In 2002, the Serious Fraud Office began investigating the multi-billion business for which Rastogi was the Chief Executive, after it made unprecedented sums of cash from numerous metal trading firms.
After failing to pay a £20 million confiscation order to pay victims of his fraud, last month Judge Michael Snow at Westminster magistrates’ court ordered Rastogi to serve an extra seven years in jail, in addition to his original nine-and-a-half year sentence which was ordered in 2008.
Senior lawyers from the Criminal Bar Association have highlighted their concerns about the size of these legal hand-outs, calling for a review of legislation.

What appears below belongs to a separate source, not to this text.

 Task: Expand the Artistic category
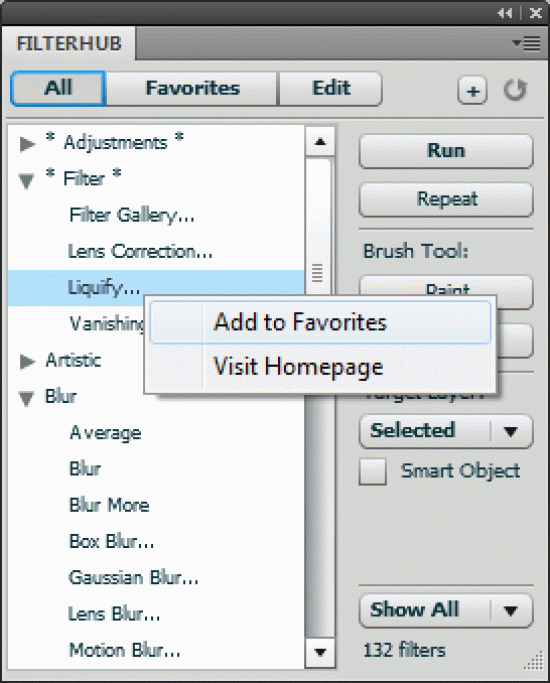pyautogui.click(x=27, y=361)
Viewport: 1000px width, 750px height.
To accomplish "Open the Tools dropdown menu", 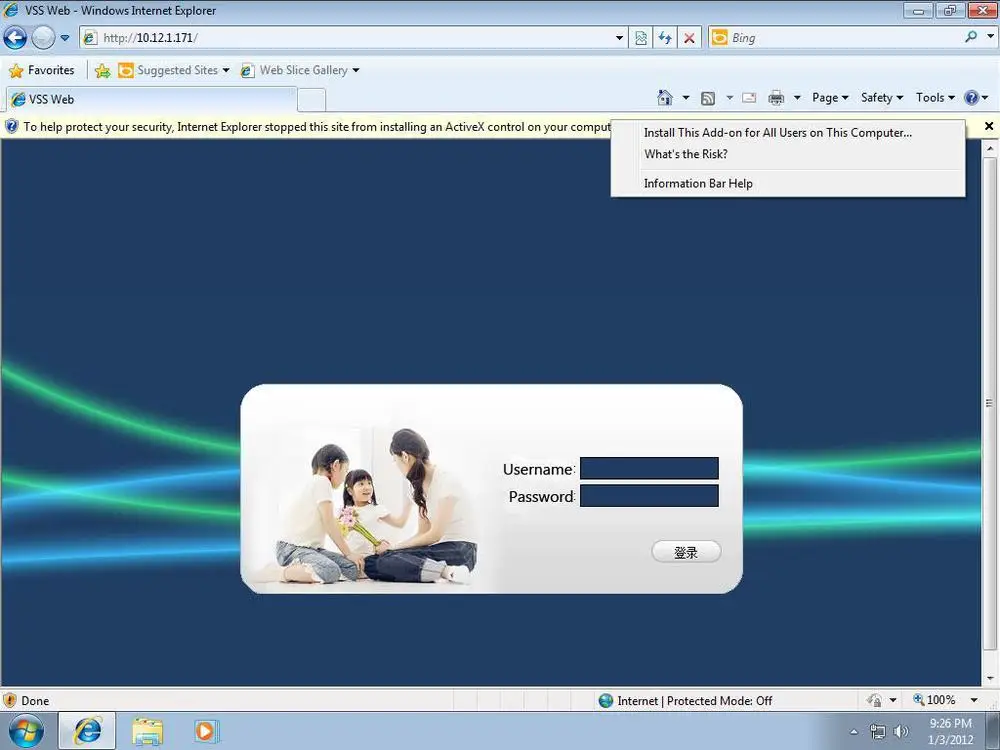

The Daily Mail further reported comments from Max Hill, Chairman of the Criminal Bar Association, who voiced his concerns about the size of these legal hand-outs, calling for a review of legislation.
He said: “Too many wealthy people are receiving legal aid.
“If this man hadn’t been declared bankrupt, he would still have received legal aid as his assets would have been under restraint and he would have been deemed to have no money — even though there were vast sums available.
“The Government cannot go on denying the truth that providing legal aid in these sort of cases is unnecessary and wrong.”